You are viewing a plain text version of this content. The canonical link for it is here.
Posted to user@spark.apache.org by Naveen Kumar Pokala <np...@spcapitaliq.com> on 2014/11/11 13:58:13 UTC
save as file
Hi,
I am spark 1.1.0. I need a help regarding saving rdd in a JSON file?
How to do that? And how to mentions hdfs path in the program.
-Naveen
Re: save as file
Posted by Ritesh Kumar Singh <ri...@gmail.com>.

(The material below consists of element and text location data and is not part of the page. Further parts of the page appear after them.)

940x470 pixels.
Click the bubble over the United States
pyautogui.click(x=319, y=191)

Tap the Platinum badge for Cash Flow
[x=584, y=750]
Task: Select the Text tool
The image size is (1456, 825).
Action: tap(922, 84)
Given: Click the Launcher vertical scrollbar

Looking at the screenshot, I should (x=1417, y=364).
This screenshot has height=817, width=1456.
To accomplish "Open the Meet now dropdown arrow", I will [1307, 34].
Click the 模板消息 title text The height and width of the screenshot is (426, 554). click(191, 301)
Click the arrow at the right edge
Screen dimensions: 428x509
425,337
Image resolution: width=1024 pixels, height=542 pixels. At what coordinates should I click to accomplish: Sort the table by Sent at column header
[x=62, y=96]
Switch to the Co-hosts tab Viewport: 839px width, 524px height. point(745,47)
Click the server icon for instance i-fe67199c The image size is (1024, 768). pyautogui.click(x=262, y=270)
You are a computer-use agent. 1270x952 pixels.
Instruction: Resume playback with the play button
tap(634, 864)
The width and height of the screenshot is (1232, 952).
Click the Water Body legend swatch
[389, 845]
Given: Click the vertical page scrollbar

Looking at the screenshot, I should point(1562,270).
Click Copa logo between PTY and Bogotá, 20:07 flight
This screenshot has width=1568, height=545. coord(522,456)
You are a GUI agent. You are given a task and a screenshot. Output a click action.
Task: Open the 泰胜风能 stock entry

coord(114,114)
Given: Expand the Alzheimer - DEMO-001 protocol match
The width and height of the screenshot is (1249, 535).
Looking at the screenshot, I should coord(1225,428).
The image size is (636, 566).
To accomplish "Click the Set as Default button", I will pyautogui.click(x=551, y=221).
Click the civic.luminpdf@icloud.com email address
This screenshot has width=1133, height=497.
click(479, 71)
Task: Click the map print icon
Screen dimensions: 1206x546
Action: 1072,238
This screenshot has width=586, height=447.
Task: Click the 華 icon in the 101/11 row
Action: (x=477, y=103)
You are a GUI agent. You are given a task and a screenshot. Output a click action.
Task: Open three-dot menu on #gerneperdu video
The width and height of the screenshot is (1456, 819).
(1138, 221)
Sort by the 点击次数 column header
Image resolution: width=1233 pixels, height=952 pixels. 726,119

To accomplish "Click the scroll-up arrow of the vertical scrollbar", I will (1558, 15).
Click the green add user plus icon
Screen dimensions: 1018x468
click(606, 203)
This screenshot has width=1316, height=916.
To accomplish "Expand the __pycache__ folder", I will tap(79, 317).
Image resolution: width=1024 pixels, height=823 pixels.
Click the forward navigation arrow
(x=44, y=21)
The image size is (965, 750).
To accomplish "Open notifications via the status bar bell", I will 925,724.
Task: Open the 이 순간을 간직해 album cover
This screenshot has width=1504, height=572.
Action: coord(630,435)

We have RDD.saveAsTextFile and RDD.saveAsObjectFile for saving the output
to any location specified. The params to be provided are:
>path of storage location
>no. of partitions
For giving an hdfs path we use the following format:
"/user/<user-name>/<directory-to-sore>/"
On Tue, Nov 11, 2014 at 6:28 PM, Naveen Kumar Pokala <
npokala@spcapitaliq.com> wrote:
> Hi,
>
>
>
> I am spark 1.1.0. I need a help regarding saving rdd in a JSON file?
>
>
>
> How to do that? And how to mentions hdfs path in the program.
>
>
>
>
>
> -Naveen
>
>
>
>
>
Re: save as file
Posted by Akhil Das <ak...@sigmoidanalytics.com>.
One approach would be to use SaveAsNewAPIHadoop file and specify
jsonOutputFormat.
Another simple one would be like:
val rdd = sc.parallelize(1 to 100)
val json = rdd.map(x => {
val m: Map[String, Int] = Map("id" -> x)
new JSONObject(m) })
json.saveAsTextFile("output")
Thanks
Best Regards
On Tue, Nov 11, 2014 at 6:28 PM, Naveen Kumar Pokala <
npokala@spcapitaliq.com> wrote:
> Hi,
>
>
>
> I am spark 1.1.0. I need a help regarding saving rdd in a JSON file?
>
>
>
> How to do that? And how to mentions hdfs path in the program.
>
>
>
>
>
> -Naveen
>
>
>
>
>